If you are a woman in good health, your ovaries are designed to regularly produce a hormone called estrogen. This vital hormone works by controlling your menstrual periods while ensuring fertility if you want to get pregnant. As you would expect, as you age there comes a point where your ovaries will eventually stop producing this important hormone.
Premature Ovarian Failure, or Primary Ovarian Insufficiency
Known as premature ovarian failure, or primary ovarian insufficiency, this medical condition occurs in women before they even hit menopause. In this case, your ovaries simply stop working or stop producing eggs, effectively bringing your periods to a stop. On average, menopause most often affects women who are around 51 years old. Should this condition affect you if you are younger than 40, you are likely experiencing primary ovarian insufficiency.

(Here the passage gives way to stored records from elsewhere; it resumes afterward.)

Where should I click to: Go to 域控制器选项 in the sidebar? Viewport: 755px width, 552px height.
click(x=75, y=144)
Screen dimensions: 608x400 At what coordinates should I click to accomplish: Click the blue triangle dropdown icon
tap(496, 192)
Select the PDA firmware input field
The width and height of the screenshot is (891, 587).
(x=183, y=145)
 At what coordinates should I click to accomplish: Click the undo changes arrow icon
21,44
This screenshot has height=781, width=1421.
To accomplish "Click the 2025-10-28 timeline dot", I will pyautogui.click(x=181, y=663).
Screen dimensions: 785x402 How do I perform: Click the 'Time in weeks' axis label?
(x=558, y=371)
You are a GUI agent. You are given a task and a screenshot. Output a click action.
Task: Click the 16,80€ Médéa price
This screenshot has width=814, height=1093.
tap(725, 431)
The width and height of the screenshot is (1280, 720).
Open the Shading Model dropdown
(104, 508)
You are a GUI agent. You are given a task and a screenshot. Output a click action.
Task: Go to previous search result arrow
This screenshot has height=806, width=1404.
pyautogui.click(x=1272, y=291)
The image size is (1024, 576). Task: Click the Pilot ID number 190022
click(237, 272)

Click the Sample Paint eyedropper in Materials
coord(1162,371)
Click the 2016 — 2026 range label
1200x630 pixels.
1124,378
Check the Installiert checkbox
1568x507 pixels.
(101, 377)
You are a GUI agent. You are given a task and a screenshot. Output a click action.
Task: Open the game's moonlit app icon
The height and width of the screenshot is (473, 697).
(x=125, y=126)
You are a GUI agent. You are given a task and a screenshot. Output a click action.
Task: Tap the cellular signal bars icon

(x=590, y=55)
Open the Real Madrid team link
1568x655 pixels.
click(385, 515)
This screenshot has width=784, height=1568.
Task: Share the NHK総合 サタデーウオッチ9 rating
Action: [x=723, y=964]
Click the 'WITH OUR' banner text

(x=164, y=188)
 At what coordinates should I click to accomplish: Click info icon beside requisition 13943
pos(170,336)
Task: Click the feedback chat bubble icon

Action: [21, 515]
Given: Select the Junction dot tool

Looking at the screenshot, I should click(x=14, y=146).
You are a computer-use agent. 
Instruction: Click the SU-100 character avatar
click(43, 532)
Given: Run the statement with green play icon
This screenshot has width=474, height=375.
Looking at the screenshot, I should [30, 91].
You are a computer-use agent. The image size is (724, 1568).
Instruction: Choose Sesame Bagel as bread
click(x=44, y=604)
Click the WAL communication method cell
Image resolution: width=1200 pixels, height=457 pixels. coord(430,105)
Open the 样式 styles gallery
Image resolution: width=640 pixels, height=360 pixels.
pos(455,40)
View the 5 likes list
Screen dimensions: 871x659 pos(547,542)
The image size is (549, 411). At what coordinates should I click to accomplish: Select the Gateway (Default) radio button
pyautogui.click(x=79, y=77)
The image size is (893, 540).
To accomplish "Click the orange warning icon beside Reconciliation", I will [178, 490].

Occasionally this condition is confused with premature menopause, but they actually aren’t the same thing. As a woman with primary ovarian insufficiency, you can still have occasional periods for many years and even be able to conceive. Not so for women struggling with premature menopause who actually stop having periods altogether so they can’t get pregnant. The solution for women struggling with primary ovarian insufficiency is restoring those estrogen levels. Great estrogen levels are vital for preventing other issues like osteoporosis.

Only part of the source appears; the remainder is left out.